ローランドは是非ともエリザと一緒に居たいと思っていた。なので、この依頼は渡りに船であり、あわよくば危険な旅を通して一層親しくなりたいと思っていた。だが、エリザの方は何も思っても居ない。ただ、一緒に行動してもしなくてもどちらでもいいだけだ。


「それじゃあ、すぐに向かうわね」


「戻ったばかりなのに、休まなくて大丈夫なのか?」


「平気よ」


ローランドとしては、いくら急ぎの依頼だとしても、1泊くらいは宿に泊まるものだと思っていた。それに、村長の家では仮眠の様なものをとっただけで、休息と呼べる様なものではなかった。対して、エリザ達は村長の家で普通に休み、移動もクロンが行ったので誰も疲れていない。見た目的にも傷はすべてマオが治しているので全快に見える。
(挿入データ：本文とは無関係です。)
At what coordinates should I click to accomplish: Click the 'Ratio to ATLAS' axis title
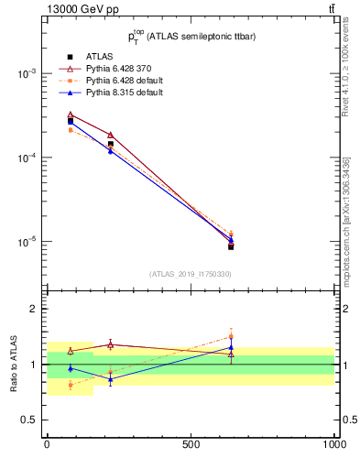click(x=14, y=365)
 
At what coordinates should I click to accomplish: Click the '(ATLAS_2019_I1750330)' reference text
click(x=191, y=274)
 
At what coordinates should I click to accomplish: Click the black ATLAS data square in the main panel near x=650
click(x=231, y=246)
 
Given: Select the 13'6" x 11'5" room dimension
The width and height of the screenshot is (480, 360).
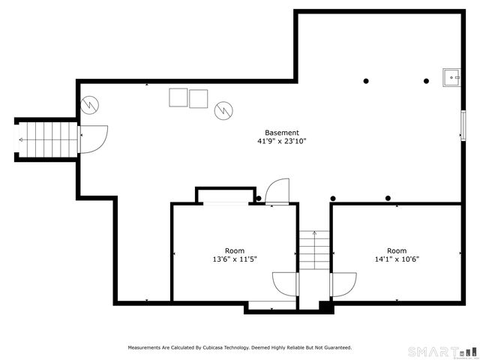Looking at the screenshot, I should (x=235, y=260).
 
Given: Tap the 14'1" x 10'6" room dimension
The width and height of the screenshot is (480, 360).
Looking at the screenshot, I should (x=397, y=260).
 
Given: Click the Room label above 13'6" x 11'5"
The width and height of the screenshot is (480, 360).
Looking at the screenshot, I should (x=235, y=250).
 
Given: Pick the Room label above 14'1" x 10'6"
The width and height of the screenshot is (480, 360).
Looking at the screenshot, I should (x=397, y=250).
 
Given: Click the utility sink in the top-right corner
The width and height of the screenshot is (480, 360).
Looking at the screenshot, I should (x=452, y=76).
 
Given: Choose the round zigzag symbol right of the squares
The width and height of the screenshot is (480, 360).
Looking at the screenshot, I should (x=223, y=111).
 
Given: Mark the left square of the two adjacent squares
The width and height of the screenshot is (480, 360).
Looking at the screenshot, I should (x=178, y=98).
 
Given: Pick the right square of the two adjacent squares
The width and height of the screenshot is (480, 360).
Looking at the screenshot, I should (x=198, y=99).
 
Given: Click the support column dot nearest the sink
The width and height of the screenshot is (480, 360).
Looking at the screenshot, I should (x=426, y=81).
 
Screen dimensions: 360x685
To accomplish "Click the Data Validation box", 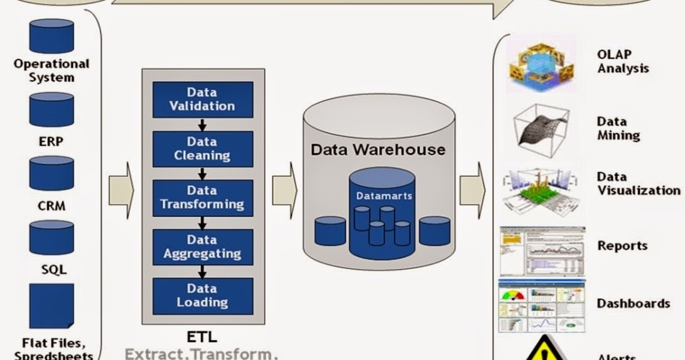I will point(202,99).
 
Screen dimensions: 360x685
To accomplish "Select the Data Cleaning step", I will point(202,148).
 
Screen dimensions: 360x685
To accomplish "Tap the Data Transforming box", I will point(202,197).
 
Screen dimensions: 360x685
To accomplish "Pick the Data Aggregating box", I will point(202,247).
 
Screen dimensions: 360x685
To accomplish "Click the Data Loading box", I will point(202,295).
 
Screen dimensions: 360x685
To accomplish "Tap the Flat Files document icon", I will point(51,306).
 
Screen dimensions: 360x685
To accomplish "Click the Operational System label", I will point(51,70).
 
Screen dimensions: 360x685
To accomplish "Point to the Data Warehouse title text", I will point(378,150).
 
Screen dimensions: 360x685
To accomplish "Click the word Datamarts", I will point(384,196).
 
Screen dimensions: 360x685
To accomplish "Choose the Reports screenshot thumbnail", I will point(541,251).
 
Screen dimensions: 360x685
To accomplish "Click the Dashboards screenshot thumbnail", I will point(541,306).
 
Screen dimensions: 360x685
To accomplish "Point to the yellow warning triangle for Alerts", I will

「……済まないが、装備の手入れと、その、汚れを落とす時間を少し貰えないだろうか?」


ローランドは、休むのを諦めはしたが、装備の手入れはしたいと思っていた。命を預ける道具だ、何かあってからでは遅い。鎧の隙間に入り込んだ砂粒でさえ、刹那を争う戦闘中では、動きの邪魔になるかもしれないのだ。また、男として汗臭いまま女生と一緒に居られないという思いがある。
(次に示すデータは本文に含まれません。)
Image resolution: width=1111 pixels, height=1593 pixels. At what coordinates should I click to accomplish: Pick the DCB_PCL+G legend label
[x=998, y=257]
「そうね。それじゃあ、私達は少し物資の補給をしましょうか。終わったら、城門前で落ち合いましょう」


「ありがとう。それじゃあ、私は失礼する」


ローランドは時間が惜しいとすぐにギルドマスターの部屋を出て行った。


「本当にいいのか? お前たちも、いろいろと秘密がありそうだが」


「別に知られても構わないわ。目立ちたくないだけで、あの男が言いふらすとも思えないもの」


「確かに、ローランドは見た目は軽そうだが、女性に対してだけは真剣だからな。それとも、惚れたのか?」


「それは無いわね」


「そうか……」


ギルドマスターとしては、街の危機を救おうとしてくれるローランドに対して、少し恋の後押しをしてあげようと思ったのだが、その脈が無さそうだと感じて諦める。ローランドが恋をしているかどうかは、視線で誰でもわかる。恋の相手以外が全く見えていないからだ。実際、ローランドはこの部屋に来てからエリザ以外に視線を向けたことは無い。マオも、クロンも、レランも居るのに。だから、ギルドマスターもすぐにわかったのだった。


「それじゃあ、私達も準備に向かうわね」


「ああ、頼む。報酬は出来るだけ用意する」


「別に、お金は必要ないわよ。その代わり、何か面白いことを用意しておいてね」


エリザ達も、ギルドマスターの部屋から出る。


「面白いことか……。なかなか難しい注文をする」


ギルドマスターに面白いことをやれというのなら、何ができるか考えるが、面白いことを用意しろと言われても、おいそれとある物ではない。


「とりあえず、何か情報が集まっていないか調べるか」


ダメもとで、ギルドマスターは受付の方へと向かうのだった。